Prasasti Wulig sendiri ditemukan di Desa Bakalan, Gondang, Kabupaten Mojokerto. Prasasti ini dikeluarkan tanggal 8 Januari 935 masehi. Salah satu isinya tentang Rakryan Mangibil meresmikan 3 bendungan di Kahulunan, Wuatan Wulas dan Wuatan Tamya.

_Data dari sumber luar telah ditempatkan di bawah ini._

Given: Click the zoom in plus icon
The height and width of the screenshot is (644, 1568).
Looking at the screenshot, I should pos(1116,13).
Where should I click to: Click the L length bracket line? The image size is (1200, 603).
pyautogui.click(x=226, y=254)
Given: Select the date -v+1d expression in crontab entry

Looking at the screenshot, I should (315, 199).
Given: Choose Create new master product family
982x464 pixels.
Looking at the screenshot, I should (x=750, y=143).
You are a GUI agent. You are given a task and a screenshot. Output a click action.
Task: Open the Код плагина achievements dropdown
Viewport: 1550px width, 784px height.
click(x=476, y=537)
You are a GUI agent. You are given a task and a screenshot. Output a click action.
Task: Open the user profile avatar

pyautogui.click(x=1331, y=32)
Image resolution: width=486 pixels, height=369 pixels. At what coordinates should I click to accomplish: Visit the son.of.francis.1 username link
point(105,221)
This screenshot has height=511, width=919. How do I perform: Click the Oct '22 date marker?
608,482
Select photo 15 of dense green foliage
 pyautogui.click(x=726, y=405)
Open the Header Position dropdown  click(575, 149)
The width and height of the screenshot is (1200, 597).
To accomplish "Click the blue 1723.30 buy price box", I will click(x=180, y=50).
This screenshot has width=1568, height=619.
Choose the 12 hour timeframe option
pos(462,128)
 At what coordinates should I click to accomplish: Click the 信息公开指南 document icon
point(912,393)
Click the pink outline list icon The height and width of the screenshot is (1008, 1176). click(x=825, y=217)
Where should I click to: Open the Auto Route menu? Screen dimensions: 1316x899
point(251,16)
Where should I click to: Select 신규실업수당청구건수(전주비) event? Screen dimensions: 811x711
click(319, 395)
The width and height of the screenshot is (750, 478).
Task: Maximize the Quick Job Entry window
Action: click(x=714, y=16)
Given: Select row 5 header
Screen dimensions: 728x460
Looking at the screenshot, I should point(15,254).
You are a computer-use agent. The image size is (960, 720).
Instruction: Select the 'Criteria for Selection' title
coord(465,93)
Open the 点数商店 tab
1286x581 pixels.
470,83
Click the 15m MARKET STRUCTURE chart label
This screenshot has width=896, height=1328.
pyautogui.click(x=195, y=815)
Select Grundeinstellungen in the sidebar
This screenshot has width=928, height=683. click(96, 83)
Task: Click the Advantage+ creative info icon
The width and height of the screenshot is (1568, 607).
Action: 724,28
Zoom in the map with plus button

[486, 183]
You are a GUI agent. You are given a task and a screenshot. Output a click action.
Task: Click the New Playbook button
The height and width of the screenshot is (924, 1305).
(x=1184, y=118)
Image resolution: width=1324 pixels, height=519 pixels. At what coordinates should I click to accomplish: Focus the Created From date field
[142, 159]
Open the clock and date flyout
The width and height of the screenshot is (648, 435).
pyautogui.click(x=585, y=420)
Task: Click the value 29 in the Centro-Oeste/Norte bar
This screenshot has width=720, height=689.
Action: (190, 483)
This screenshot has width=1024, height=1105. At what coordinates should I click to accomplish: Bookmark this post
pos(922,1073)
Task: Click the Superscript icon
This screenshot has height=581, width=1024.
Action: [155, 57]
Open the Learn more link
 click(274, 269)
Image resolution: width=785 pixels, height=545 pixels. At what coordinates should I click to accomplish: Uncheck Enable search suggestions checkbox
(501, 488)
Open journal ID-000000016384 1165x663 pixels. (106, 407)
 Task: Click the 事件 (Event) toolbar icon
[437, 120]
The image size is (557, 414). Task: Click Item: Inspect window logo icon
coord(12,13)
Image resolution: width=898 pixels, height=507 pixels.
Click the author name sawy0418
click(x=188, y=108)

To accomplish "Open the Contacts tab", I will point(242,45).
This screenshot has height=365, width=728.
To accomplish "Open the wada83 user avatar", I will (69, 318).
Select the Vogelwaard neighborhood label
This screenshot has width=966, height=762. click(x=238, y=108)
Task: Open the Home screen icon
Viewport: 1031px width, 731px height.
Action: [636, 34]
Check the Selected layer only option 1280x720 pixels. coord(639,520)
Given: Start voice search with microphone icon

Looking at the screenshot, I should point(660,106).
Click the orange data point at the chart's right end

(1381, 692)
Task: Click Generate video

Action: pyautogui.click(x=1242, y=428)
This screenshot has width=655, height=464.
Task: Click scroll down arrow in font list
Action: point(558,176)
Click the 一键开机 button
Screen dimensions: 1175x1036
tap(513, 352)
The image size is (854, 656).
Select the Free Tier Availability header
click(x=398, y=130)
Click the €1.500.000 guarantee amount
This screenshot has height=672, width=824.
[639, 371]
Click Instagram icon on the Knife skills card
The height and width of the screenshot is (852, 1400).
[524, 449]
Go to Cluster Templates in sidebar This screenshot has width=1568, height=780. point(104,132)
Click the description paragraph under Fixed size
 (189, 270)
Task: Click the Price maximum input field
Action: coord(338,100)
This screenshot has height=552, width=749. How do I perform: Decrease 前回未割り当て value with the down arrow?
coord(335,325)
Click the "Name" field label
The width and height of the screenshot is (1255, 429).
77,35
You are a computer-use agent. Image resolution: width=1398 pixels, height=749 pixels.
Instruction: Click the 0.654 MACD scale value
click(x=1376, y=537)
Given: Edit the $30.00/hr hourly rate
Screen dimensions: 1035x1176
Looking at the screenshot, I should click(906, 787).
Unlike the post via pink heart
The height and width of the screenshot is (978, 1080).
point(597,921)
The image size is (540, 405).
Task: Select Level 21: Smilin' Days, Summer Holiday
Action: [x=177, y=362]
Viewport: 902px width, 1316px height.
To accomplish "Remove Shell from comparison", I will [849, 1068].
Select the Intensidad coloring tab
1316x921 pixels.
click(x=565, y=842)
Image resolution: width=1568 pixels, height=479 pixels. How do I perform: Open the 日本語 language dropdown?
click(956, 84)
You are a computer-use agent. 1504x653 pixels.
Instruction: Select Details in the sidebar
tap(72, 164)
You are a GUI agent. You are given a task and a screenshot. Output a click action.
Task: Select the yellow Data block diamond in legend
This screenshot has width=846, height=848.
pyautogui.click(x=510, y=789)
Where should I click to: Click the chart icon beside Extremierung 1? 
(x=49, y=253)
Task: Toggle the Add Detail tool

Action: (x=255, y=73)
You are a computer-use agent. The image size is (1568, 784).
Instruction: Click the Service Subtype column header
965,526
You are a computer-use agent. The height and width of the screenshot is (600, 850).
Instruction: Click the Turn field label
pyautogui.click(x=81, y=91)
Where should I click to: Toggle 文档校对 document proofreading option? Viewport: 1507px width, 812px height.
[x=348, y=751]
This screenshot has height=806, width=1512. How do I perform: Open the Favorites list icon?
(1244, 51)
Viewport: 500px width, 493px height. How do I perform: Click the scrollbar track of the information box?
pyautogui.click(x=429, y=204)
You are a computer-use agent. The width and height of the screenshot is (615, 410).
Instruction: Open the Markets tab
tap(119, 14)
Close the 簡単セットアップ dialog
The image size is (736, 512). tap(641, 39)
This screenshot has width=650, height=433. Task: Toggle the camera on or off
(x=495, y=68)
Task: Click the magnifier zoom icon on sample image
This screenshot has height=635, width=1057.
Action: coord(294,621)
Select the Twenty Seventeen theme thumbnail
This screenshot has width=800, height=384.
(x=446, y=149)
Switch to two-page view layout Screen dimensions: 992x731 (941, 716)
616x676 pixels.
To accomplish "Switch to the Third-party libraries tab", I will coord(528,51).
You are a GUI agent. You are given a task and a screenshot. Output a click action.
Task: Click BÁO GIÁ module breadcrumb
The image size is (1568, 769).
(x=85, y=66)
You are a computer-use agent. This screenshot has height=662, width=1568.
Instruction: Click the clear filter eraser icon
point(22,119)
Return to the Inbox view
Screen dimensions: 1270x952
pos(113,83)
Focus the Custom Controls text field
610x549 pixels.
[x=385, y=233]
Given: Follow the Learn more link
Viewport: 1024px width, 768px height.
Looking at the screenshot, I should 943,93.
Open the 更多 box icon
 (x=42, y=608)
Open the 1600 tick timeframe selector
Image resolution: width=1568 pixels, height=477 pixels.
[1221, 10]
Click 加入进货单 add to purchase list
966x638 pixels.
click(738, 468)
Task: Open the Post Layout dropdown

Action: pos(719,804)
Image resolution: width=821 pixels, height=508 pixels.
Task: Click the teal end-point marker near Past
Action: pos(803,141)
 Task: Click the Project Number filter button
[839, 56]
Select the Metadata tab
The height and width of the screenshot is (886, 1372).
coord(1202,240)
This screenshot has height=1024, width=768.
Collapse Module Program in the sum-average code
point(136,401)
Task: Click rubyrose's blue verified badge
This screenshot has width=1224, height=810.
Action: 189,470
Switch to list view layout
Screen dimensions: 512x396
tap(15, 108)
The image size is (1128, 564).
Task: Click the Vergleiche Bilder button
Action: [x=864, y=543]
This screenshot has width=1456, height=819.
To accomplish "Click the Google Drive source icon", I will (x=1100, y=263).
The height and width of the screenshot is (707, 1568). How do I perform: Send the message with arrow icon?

Sedangkan istri Mpu Sindok yang menjadi permaisuri dimuat dalam Prasasti Geweg. Sang Permaisuri bernama Rakryan Sri Prameswari Sri Warddhani Pu Kebi. Prasasti yang ditemukan di Desa Tengaran, Peterongan, Jombang ini dikeluarkan 14 Agustus 933 masehi. Isinya tentang penetapan Desa Geweg menjadi sima.
Masih kata Titi, kala itu raja mengundang sejumlah penjabat untuk menghadiri acara upacara sima. Raja juga memberikan hadiah (pasak-pasak) kepada para pejabat dan yang hadir berupa uang emas, dan kain.
“Semua yang hadir dikasih hadiah. Ada dua hadiah, uang emas dan kain. jenis kainnya macam-macam, ada yang satu helai dan ada yang satu pasang,” tandas dia.
Meski nama ia sang Raja dan selir disebut dalam Prasasti, ia tidak bisa memastikan kehadiraanya dalam upacara tersebut. “Jadi istriya hanya disebutkan namanya untuk menyiapakan semacam sesajen saja. Raja itu walaupun disebutkan dan memberi pasak-pasak (hadiah) belum tentu hadir disitu,” beber perempuan Ahli Epigraf dari Brin itu.
Raja pun melarang petugas pajak (manilala drabya haji) memasuki kawasan Sima. Karena Sima merupakan tanah bebas pajak. Akan tetapi, masyarakat yang tinggal di tanah sima tetap dikenakan pajak. Termasuk juga tanah sima di Desa Masahar.
Hanya saja, pajak yang dipungut dari rakyat tidak untuk disetorkan ke Kerajaan Medang ataupun Mpu Sindok. Titi memperkirakan, pajak dari tanah sima tersebut dibagi tiga. Sepertiga untuk pemilik tanah, yaitu Rakai Hanyangan, sepertiga untuk berbagai keperluan peribadatan bernama Prasada Kabhaktyan Pangurumbigyan, sepertiga sisanya untuk membayar penjaga dan perawat bangunan suci tersebut.
“Rakyatnya tetap membayar pajak, cuma peruntukkannya yang berbeda,” ujarnya.
Pada dasarnya inti dari Prasasati Masahar tentang penetapan tanah Sima. Bukan berisi tentang pembangunan bangunan suci.
“Tanah sima tidak untuk membangun bangunan suci. Harusnya bangunan sucinya sudah ada karena sudah ada namanya. Kenapa disebut sima punpunan karena tanah sima ini tak jauh dari bangunan sucinya. Bisa di desa yang sama, bisa juga tetangga desa,” tukasnya.
Ketetapan sima di Masahar oleh Mpu Sindok tersebut, menurut Titi, berlaku sepanjang masa. Prasasti Masahar juga menyebutkan para pejabat yang hadir di upacara penetapan sima, serta hadiah atau pasak-pasak yang mereka terima.
Pada naskah sisi kiri Prasasti Masahar, berisi Kutukan bagi siapa saja yang melanggar ketetapan sima. Sedangkan sisi kanan Prasasti Masahar mennyebut upacara penetapan sima diakhiri dengan makanan dan meminum-minuman keras. Yaitu miras jenis tuak, cinca dan sindhu.
“Selesai upacara diakhiri dengan makan dan minum-minuman keras dan pertunjukan,” tutup Titi.
Saat ini Prasasti Masahar peninggalan Śrī Mahārāja Rake Hino Dyaḥ Siṇḍok Śrī Īśānawikrama Dharmottuṅgadewawijaya itu disimpan di Kantor BPCB Jatim, Kecamatan Trowulan, Kabupaten Mojokerto.